> Records provided:

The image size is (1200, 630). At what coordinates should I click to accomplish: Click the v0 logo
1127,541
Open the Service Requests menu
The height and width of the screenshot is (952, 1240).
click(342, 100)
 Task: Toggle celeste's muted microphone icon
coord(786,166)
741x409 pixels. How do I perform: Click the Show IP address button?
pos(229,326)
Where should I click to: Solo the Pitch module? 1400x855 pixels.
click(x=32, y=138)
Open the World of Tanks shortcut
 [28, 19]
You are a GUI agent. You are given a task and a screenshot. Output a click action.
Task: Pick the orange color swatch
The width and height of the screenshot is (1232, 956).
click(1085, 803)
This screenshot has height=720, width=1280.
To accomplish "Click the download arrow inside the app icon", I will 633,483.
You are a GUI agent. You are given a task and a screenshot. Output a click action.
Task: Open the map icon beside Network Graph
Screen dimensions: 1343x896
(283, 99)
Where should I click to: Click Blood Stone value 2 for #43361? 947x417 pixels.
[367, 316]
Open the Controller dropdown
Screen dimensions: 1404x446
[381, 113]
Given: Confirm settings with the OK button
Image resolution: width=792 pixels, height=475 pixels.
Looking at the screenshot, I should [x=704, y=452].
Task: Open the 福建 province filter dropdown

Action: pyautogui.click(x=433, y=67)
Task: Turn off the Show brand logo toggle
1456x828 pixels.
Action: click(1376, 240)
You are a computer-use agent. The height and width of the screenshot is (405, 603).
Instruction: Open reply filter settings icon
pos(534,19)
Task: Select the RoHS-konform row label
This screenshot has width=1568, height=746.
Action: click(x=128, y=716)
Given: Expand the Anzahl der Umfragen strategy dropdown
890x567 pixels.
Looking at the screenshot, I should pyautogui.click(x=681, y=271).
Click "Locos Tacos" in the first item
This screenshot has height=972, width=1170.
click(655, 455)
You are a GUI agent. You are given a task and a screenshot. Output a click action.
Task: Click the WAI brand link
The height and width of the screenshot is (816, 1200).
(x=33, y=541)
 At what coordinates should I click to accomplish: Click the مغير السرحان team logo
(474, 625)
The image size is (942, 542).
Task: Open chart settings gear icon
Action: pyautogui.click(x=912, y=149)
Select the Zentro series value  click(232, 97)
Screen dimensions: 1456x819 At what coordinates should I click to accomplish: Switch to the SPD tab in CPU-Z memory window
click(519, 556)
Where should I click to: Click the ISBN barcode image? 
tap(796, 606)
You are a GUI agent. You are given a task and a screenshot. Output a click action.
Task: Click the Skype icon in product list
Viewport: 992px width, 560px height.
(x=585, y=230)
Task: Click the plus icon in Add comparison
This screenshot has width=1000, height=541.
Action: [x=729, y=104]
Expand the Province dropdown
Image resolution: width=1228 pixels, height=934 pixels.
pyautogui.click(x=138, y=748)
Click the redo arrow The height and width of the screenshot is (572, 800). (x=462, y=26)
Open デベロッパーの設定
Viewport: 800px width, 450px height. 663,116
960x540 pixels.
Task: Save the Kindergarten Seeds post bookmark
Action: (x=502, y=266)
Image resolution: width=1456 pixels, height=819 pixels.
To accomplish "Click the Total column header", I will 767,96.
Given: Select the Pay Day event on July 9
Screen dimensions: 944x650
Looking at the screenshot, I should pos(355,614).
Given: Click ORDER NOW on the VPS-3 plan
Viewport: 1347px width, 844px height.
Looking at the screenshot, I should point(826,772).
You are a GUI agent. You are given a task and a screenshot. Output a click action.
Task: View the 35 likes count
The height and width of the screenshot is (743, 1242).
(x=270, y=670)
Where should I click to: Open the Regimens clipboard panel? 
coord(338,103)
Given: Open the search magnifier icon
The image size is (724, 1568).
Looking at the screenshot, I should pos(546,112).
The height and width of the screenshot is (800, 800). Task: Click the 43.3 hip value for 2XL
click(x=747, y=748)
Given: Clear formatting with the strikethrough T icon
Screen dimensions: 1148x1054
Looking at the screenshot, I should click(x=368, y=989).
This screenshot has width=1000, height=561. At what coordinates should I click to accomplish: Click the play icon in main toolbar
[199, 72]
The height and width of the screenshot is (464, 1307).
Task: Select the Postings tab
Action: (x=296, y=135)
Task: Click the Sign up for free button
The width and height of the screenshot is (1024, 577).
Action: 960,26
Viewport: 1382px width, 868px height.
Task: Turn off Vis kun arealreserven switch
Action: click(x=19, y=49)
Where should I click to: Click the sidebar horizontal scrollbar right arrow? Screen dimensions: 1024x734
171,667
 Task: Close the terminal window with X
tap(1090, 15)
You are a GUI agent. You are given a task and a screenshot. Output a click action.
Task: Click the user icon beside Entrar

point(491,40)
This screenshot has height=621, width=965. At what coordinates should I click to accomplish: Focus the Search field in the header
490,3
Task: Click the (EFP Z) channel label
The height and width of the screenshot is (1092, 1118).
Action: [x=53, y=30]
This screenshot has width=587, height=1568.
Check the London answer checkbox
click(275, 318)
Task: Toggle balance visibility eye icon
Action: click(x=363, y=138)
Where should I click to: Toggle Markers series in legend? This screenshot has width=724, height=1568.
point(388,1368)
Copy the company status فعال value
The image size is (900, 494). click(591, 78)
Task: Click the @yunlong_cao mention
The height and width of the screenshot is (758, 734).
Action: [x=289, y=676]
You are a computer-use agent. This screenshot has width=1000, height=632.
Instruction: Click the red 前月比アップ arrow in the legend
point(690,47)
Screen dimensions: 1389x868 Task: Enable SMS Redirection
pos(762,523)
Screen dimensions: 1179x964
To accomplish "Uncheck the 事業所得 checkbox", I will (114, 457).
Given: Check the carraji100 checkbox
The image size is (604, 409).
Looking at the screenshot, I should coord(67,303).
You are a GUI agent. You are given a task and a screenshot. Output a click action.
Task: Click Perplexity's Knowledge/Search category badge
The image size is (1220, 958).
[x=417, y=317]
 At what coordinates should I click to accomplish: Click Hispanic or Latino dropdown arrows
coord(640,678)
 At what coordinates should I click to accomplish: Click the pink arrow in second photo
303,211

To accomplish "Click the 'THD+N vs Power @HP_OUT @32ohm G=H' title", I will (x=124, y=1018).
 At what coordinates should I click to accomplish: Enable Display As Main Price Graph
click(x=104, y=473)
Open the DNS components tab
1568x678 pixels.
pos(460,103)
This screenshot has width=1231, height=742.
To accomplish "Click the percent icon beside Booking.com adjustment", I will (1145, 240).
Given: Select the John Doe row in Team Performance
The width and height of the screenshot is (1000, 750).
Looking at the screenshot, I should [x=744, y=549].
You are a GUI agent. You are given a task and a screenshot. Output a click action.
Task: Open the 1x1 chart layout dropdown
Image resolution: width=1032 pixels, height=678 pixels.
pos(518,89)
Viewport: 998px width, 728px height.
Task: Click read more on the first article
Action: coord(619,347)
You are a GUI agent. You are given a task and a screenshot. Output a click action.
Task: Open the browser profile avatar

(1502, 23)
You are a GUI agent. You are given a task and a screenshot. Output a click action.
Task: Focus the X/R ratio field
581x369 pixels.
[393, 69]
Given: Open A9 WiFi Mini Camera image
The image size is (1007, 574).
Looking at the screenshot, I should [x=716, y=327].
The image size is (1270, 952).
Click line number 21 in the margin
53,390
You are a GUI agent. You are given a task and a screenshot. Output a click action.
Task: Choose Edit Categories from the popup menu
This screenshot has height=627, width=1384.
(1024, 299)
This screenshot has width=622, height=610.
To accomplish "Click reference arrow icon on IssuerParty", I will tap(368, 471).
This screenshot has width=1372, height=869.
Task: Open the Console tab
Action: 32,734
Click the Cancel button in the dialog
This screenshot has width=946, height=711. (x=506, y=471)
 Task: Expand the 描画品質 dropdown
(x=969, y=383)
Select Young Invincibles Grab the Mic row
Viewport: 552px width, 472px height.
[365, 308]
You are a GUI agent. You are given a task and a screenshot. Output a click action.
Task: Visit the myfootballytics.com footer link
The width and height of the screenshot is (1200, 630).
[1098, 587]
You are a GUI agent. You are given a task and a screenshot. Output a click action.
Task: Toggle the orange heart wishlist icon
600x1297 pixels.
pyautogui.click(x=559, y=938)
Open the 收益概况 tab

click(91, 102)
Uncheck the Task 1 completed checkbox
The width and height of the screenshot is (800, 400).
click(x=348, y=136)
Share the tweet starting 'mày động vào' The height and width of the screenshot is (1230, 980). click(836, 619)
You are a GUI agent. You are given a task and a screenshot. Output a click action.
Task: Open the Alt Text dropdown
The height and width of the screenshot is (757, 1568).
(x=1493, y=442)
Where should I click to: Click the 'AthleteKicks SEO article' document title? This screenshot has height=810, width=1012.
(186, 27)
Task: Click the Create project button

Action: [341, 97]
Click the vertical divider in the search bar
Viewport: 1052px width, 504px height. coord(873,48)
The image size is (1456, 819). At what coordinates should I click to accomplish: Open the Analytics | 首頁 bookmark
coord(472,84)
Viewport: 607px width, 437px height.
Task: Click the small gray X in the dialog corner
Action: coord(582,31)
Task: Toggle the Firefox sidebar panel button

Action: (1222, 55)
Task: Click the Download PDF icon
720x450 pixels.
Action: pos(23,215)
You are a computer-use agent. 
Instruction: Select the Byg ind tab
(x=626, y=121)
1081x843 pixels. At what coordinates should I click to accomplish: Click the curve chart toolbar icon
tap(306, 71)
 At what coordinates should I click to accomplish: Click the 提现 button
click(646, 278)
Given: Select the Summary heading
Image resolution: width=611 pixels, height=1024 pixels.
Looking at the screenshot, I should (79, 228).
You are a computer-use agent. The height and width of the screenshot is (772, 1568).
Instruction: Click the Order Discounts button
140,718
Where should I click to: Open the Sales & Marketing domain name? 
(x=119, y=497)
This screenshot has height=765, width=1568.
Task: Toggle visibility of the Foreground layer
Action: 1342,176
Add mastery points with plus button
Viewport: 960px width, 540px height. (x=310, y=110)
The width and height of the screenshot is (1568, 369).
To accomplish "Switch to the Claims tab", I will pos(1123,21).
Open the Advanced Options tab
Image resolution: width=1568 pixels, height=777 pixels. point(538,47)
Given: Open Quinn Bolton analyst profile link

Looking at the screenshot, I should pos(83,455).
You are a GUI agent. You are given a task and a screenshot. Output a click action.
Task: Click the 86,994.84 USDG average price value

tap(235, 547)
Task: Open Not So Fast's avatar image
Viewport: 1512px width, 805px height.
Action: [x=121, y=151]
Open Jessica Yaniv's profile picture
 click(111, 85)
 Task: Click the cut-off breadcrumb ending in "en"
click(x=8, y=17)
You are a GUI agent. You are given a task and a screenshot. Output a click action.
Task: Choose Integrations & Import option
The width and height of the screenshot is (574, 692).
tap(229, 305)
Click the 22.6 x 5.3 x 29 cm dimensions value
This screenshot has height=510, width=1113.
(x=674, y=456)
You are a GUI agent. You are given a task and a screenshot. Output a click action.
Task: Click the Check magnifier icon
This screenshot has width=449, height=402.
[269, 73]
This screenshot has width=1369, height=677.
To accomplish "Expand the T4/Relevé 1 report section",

> The request:
Reproduce everything from the start of the data down to the line containing "Action: click(1376, 240)", switching "dropdown" to "drop-down list" and keeping all else the same.

> In response:
The image size is (1200, 630). At what coordinates should I click to accomplish: Click the v0 logo
1127,541
Open the Service Requests menu
The height and width of the screenshot is (952, 1240).
click(342, 100)
 Task: Toggle celeste's muted microphone icon
coord(786,166)
741x409 pixels. How do I perform: Click the Show IP address button?
pos(229,326)
Where should I click to: Solo the Pitch module? 1400x855 pixels.
click(x=32, y=138)
Open the World of Tanks shortcut
 [28, 19]
You are a GUI agent. You are given a task and a screenshot. Output a click action.
Task: Pick the orange color swatch
The width and height of the screenshot is (1232, 956).
click(1085, 803)
This screenshot has height=720, width=1280.
To accomplish "Click the download arrow inside the app icon", I will 633,483.
You are a GUI agent. You are given a task and a screenshot. Output a click action.
Task: Open the map icon beside Network Graph
Screen dimensions: 1343x896
(283, 99)
Where should I click to: Click Blood Stone value 2 for #43361? 947x417 pixels.
[367, 316]
Open the Controller drop-down list
Screen dimensions: 1404x446
[381, 113]
Given: Confirm settings with the OK button
Image resolution: width=792 pixels, height=475 pixels.
Looking at the screenshot, I should [x=704, y=452].
Task: Open the 福建 province filter drop-down list

Action: pyautogui.click(x=433, y=67)
Task: Turn off the Show brand logo toggle
1456x828 pixels.
Action: click(1376, 240)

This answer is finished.